Page 26 of When We Were Young
Emily
I drag Liv’s keys towards me across the table. ‘My daughter. She’s here.’
‘Here?’ asks FHD, his eyes reflecting my panic.
I run to my handbag in the hall and rummage for my phone, which I’ve kept politely zipped up for our entire date. I haven’t checked it once.
There are three messages and a missed call from Scott.
The latest reads: Please call or text me when you get this. I’m getting worried.
The previous one: She wants to stay over. I hope that’s okay.
And the first one says: Liv needs a book from yours for revision. You should take this opportunity to talk. I’ll drop her over shortly.
I kick off my heels and run back to the kitchen.
‘I’m sorry, but you have to leave,’ I hiss. ‘She’s upstairs.’
He gapes at me before following me obediently out to the hall.
‘I’m sorry,’ I whisper. ‘Can you get an Uber from up the road?’
‘Sure.’
‘Thanks for tonight.’ I practically shove him out the door. ‘Sorry,’ I add, before shutting it on him.
I run upstairs to Liv’s room in the loft.
Hopefully, she didn’t hear anything from two floors up.
The door to her room is ajar – unusual for her – she likes her privacy.
The lights are off. I wait for my eyes to adjust and make out the shape of her body under the duvet.
Is she asleep or do I want to believe she is to avoid explaining why a strange man was in the house?
She hasn’t slept through me coming into her room for years.
I back out and go downstairs. I text Scott to let him know I’m okay and text FHD to apologise.
After I take off my make-up and peel off my best underwear, I lie in bed alone. I’m glad we didn’t end up doing anything. It would have been a mistake.
I remember the last time I had sex. Scott and I had taken Liv on a ‘family’ holiday. We did that when she was younger. Where was it? Majorca? Liv must have been about ten. We always got separate rooms, me in with Liv, and Scott in an adjoining room or on a sofa bed in the lounge area.
It was a hurried, hushed fumble in the dark with Liv fast asleep in the next room. We didn’t speak about it afterwards, and just as we had the handful of times it had happened before, we pretended it hadn’t. He always obliged, never questioned, and never asked for anything more.
The next day I was embarrassed and guilty and lonelier than ever. I caught him looking at me from the next sun lounger where he and Liv were playing travel chess in the shade. I remember the pity in his eyes. And after that, I insisted we went on separate holidays.
I lie awake for more than an hour thinking about this when floorboards creak overhead.
Liv doesn’t come down to use the loo as I expect and I can still hear her moving around quietly so I decide to go up and see her, give her a hug, apologise for not being here when she arrived. I could do with a hug.
I pad up the stairs. A sliver of light surrounds her now-closed door.
As I open it, there’s a streak of movement I can’t work out, and Liv sits on the bed looking shifty. I should have knocked.
‘Sorry…’ I begin.
Then I notice a piece of paper on the bed, and beside it, a pile of envelopes. A box props open the hatch-like door to the eaves. A box with ‘personal’ scrawled on the side in my handwriting.
A box I never open.
I rush to the bed and gather up the letters. ‘What are you doing? These are private!’ My voice is high-pitched.
‘I’m sorry, I––’
‘No, no, you can’t look at these!’ I can’t stand the sight of them, but I can’t have them out in the open like this.
She’s been here all night, alone. How much has she read?
‘How dare you read my private letters!’
She looks defiant. ‘I didn’t mean to. I was looking for something else and I saw them. I wondered what they were.’
‘I thought you came here because you wanted to talk to me.

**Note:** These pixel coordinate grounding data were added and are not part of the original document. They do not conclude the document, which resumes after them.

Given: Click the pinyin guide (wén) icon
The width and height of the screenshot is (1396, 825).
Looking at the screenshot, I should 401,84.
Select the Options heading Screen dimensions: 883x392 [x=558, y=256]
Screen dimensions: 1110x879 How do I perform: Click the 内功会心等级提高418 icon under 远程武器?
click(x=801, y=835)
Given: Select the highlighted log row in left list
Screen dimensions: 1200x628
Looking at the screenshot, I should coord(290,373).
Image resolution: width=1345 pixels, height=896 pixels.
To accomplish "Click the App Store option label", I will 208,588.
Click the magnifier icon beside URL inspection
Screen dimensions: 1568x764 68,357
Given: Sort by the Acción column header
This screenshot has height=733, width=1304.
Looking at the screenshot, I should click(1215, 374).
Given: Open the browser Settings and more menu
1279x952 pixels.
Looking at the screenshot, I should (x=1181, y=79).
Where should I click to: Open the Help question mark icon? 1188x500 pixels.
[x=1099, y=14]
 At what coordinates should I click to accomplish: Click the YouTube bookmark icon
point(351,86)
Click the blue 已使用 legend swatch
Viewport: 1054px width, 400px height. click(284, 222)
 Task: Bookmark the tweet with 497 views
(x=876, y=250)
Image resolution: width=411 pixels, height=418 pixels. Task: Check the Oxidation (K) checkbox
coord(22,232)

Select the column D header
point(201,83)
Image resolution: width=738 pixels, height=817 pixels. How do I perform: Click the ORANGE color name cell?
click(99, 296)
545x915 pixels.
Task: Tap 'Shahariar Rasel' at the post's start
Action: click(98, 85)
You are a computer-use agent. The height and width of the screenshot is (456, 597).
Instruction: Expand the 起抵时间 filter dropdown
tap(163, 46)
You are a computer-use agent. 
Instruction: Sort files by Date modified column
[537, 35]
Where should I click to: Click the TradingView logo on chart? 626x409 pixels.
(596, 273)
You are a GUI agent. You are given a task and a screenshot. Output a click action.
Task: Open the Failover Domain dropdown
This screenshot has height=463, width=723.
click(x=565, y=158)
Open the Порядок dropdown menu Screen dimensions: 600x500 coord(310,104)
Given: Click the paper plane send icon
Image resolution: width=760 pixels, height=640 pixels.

To spend time with me. For the first time in months!’
She drops her eyes and picks at her nails.
‘You only came here to snoop around.’
‘I didn’t plan it. I didn’t know you wouldn’t be here,’ she mutters.
‘You knew, even if I was here, you could wait until I was asleep.’
She doesn’t deny it and it makes me want to scream.
‘They’re from Will Bailey, aren’t they?’ she asks.
‘That’s none of your business!’
‘It is my business.’ Her voice sounds odd, strangled. ‘It’s my business because he’s my father, isn’t he?’